The molecular geometry of sand is linear. Dipole moment is thus cancelled.

But we all know from the meniscus water makes with glass that the dipole-dipole/H-O attraction between sand and water is stronger than the hydrogen bond between water molecule. maybe I am wrong

My guess is either that electron lone pair makes it polar or the lattice structure does.


1 Answer 1


I'm not sure where you get the idea that glass is linear. What makes a glass is the lack of long range ordering, though in fused silica, the approximate tetrahedral structure of $\ce{SiO4}$ is maintained (this is a 2D section, the fourth oxygens are not shown):

fused silica Source

In normal glasses, there is no significant net dipole moment across the entire structure, but the reason we observe strong adhesive forces between water and glass is a surface phenomenon—in the bulk of the glass, every silicon atom is connected to four oxygen atoms and each oxygen atom to two silicon atoms, but what happens at a boundary/surface?
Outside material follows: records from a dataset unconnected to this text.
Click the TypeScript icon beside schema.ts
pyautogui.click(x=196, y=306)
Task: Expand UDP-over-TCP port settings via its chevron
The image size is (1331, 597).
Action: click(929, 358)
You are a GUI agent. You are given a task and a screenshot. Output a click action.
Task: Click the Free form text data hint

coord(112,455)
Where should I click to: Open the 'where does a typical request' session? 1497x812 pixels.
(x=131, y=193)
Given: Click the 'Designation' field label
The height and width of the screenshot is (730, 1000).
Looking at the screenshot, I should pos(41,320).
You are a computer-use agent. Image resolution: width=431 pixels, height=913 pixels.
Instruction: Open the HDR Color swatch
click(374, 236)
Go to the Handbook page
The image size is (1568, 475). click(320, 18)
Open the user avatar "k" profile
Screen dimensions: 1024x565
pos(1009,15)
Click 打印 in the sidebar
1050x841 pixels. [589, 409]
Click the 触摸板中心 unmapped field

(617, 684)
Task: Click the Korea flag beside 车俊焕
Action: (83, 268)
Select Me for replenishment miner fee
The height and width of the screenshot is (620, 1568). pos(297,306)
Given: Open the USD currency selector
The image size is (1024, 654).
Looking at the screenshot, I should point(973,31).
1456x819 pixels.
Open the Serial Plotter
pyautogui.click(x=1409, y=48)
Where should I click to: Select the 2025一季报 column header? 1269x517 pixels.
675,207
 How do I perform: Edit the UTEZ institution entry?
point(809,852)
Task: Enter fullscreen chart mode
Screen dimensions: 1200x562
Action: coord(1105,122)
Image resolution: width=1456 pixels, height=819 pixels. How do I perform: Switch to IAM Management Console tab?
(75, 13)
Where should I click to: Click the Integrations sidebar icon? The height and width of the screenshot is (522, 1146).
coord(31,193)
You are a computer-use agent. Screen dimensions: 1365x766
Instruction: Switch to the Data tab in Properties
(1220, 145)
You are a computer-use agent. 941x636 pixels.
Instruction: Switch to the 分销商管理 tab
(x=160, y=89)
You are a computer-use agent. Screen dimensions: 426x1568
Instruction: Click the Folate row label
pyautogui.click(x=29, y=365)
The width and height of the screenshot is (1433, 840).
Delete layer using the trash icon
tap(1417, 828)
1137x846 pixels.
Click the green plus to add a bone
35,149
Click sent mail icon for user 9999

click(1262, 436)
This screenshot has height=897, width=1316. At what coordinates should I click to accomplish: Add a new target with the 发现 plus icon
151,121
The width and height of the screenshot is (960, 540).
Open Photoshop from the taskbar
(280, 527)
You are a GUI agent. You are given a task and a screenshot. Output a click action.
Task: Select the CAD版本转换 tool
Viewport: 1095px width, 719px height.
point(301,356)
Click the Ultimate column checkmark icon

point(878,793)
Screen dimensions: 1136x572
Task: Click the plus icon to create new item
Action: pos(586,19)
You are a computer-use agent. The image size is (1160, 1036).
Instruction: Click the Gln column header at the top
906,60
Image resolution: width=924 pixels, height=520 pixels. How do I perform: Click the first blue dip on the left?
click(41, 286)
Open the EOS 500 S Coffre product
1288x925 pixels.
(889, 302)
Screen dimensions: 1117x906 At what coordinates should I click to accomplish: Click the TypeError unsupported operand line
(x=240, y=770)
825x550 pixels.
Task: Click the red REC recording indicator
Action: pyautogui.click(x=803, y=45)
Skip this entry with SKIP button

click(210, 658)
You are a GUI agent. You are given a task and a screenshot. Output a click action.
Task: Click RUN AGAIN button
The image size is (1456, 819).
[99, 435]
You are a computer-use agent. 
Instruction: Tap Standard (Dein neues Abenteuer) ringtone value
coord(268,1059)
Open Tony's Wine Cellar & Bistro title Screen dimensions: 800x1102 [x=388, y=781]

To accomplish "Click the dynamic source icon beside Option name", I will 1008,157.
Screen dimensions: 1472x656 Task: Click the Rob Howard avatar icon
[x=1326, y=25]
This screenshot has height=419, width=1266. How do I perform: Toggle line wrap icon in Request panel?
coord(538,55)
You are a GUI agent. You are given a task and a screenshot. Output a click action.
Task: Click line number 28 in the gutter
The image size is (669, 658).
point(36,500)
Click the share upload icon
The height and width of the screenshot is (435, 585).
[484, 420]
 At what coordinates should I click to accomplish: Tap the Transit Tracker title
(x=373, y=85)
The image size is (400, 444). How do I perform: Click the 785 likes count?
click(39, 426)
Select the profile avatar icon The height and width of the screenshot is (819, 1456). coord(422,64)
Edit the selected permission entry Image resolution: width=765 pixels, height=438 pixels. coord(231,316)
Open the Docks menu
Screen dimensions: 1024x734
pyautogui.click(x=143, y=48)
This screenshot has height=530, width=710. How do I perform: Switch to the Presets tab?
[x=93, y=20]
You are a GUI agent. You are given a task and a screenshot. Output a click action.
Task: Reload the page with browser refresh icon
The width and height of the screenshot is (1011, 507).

There are oxygen atoms that only have one bond. When these are exposed to an aqueous solution, some will bear a negative charge, others will pick up a proton from water. The theory behind it is pretty complicated, but you can think of it as a simple acid-base reaction—at low pH more will be protonated:

$$\ce{Si-OH <=> Si-O- + H+}$$

In any case, protonated or not, silanol groups are very happy to associate with water, accounting for the concave meniscus.